Please pull the passage from the webinar announcement below, starting with "Rahul’s current focus" and going on through "transparent risk transformation.", and copy it word for word.
BEGIN Text excerpt
DataPhilly Webinar Series: Why Good Models Fail in Business Decisions
詳細
We’re kicking off a new DataPhilly webinar series focused on the real-world challenges of applying analytics, ML, and AI in business—and our first session tackles a problem many teams know too well: great models that never get used. This is session 1 out of 3.
Most analytics teams assume adoption fails because models aren’t explainable or sophisticated enough. In reality, resistance often comes from how models shift control, accountability, and decision authority inside organizations. This session challenges analytics and ML professionals to rethink what it means to build “good” models—not just technically correct ones, but models designed for trust, acceptance, and real decision-making.
What you’ll learn:
- Why validated, accurate models are often ignored in pricing, forecasting, and commercial decisions
- How model outputs, confidence intervals, and “optimal” recommendations can build—or erode—trust
- What repeated requests for tweaks really signal about decision risk
- Why designing for adoption may be as important as designing for accuracy
If you’ve ever asked yourself, “If a model is accurate but never acted on, is it really a good model?”—this session is for you.
Abstract: Why Good Models Fail in Business Decisions
Most analytics teams believe their biggest challenge is building better models. In practice, the harder problem is getting good models used. Pricing, forecasting, and commercial decisions are full of technically sound analyses that were validated, approved, and then quietly ignored.
This session challenges analytics and ML professionals to rethink why adoption fails. Drawing on real-world experience, it argues that resistance to machine learning is rarely about lack of explainability or technical sophistication. Instead, it reflects how models redistribute control, accountability, and decision authority inside organizations.
Rather than asking how to simplify models for business users, the talk asks a more uncomfortable question: what responsibilities do analytics teams have in designing for acceptance, not just correctness? The session explores how model outputs, confidence intervals, and “optimal” recommendations can either build trust or undermine it, and why repeated requests for tweaks are often signals of unresolved decision risk.
Provocation: If a model is accurate but never acted on, is it really a good model?
Speakers:
Venu Gorti is the Founder and CEO of Quant Matrix AI Solutions. He has spent over 18 years working closely with C-suite decision makers across global consumer-focused companies, helping them apply analytics to pricing, promotions, media, and growth decisions in real business contexts.
His work spans FMCG, retail, and consumer businesses, with experience partnering with leadership teams at large global organizations on high-stakes commercial decisions. He has published in marketing and statistics journals, and his work on pricing with PepsiCo received the Best Paper award at the Advertising Research Foundation (ARF) conference in New York.
Venu’s current focus is on bridging the gap between advanced analytics and real-world decision-making, with particular interest in trust, adoption, and the human side of analytics. He is based in Mumbai, lives with his wife and two daughters, and enjoys conversations with fellow practitioners that challenge assumptions and spark new ways of thinking.
Rahul Maan is the Founder and Principal Solutions Advisor at RCS Analytics, helping banks and insurers modernize risk and compliance capabilities on cloud-native data and analytics platforms. With 20+ years of experience, he partners with business and technology leaders to translate regulatory requirements into scalable, audit-ready solutions that drive measurable outcomes.
His work spans Stress Testing, Credit Loss Forecasting (CECL), IFRS 9, IFRS 17, LDTI, and Model Risk Management (MRM), with end-to-end delivery for 20+ customers. Rahul leads programs from target architecture through implementation and adoption, including CECL implementations on Databricks and lakehouse-based risk pipelines with strong governance and reporting.
Rahul’s current focus is enabling large banks to implement and scale enterprise risk management, strengthening controls, model oversight, and operating processes while accelerating delivery. He works across risk, finance, and technology teams to ensure solutions are defensible to regulators and practical to run. Based in North Carolina, Rahul values execution discipline and transparent risk transformation.
The webinar link will be shared before the event.
END Text excerpt
BEGIN Supplied data
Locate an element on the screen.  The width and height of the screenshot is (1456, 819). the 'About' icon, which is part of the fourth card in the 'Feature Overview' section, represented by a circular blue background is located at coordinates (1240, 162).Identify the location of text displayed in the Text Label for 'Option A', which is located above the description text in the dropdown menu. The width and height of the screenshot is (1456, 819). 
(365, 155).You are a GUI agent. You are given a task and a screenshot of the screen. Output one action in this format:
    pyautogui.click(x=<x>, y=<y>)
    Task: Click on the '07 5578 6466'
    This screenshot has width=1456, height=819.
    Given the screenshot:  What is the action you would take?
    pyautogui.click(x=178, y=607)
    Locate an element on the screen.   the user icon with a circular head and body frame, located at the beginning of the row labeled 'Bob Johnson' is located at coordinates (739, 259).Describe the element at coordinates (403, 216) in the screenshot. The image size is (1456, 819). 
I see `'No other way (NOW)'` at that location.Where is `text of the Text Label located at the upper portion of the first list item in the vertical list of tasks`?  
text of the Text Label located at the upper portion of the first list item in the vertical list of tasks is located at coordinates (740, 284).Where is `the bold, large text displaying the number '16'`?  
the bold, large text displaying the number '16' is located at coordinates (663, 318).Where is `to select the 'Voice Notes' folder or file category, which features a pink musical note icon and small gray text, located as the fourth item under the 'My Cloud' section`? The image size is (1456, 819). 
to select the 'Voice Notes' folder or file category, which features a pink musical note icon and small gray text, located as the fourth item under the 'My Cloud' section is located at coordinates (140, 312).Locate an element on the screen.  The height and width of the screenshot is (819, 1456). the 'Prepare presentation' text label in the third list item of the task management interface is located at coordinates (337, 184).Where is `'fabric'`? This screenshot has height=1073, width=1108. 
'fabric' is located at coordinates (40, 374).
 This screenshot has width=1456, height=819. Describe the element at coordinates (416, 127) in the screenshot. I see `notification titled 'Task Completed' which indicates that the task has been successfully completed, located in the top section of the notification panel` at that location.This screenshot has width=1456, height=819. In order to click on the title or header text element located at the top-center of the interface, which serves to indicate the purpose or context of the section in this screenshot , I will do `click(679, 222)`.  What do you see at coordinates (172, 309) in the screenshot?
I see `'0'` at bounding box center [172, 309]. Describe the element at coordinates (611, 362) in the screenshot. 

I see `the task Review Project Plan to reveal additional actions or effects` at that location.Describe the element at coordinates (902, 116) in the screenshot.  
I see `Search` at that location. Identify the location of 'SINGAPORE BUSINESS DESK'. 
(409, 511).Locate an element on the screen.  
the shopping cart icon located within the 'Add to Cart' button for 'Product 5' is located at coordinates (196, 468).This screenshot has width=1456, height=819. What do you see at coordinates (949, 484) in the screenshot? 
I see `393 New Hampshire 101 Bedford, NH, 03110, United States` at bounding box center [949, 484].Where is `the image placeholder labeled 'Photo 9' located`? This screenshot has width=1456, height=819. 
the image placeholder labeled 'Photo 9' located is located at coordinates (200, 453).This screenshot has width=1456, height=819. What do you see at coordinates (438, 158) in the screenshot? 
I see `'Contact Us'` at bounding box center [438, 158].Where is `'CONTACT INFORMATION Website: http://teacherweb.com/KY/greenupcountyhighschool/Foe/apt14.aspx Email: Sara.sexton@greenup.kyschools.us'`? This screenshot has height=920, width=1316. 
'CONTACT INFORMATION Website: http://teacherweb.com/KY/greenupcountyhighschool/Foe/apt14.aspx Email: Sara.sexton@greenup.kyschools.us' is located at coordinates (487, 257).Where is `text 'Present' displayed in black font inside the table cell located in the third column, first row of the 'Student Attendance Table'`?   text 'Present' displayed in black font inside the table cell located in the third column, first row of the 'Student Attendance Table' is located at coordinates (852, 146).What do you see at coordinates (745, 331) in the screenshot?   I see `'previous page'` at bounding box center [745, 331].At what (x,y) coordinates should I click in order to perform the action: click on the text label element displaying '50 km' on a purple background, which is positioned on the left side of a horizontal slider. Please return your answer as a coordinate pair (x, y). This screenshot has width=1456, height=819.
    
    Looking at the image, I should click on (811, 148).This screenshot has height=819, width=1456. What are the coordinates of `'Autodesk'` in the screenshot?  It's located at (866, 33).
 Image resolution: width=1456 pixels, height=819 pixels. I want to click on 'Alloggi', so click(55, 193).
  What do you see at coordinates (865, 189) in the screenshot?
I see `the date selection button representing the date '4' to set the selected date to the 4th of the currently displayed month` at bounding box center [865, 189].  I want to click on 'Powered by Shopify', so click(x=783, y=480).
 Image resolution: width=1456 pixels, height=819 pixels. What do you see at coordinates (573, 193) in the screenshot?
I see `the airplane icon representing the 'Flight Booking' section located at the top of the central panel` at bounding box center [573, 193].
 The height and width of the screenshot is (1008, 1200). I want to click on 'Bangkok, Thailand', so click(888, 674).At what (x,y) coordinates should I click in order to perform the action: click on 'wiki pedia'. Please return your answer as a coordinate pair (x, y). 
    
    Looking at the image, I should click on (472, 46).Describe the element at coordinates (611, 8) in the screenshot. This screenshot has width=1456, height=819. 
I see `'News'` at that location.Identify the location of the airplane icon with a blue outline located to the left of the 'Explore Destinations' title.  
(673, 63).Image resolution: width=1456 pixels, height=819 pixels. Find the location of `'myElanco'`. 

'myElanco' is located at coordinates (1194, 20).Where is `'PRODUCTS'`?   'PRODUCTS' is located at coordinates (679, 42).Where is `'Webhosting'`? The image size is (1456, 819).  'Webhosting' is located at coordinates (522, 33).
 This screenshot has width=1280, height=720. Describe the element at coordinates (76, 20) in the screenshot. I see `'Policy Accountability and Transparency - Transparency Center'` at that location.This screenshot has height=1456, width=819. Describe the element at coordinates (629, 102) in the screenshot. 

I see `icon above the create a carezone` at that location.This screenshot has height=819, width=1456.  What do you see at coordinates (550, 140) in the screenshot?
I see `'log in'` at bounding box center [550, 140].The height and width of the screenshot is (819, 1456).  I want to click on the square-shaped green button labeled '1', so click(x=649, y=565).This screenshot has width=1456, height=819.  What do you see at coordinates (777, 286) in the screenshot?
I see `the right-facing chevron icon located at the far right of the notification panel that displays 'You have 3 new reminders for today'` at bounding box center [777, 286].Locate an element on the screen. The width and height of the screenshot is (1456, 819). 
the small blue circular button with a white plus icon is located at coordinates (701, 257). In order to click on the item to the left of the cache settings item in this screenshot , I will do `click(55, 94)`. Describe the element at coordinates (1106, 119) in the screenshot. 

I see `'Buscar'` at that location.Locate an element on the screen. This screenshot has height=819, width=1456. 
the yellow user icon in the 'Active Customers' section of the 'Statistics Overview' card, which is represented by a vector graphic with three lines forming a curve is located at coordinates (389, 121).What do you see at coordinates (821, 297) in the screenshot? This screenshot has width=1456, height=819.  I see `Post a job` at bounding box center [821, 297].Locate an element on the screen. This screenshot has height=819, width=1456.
END Supplied data
Final answer ->
Rahul’s current focus is enabling large banks to implement and scale enterprise risk management, strengthening controls, model oversight, and operating processes while accelerating delivery. He works across risk, finance, and technology teams to ensure solutions are defensible to regulators and practical to run. Based in North Carolina, Rahul values execution discipline and transparent risk transformation.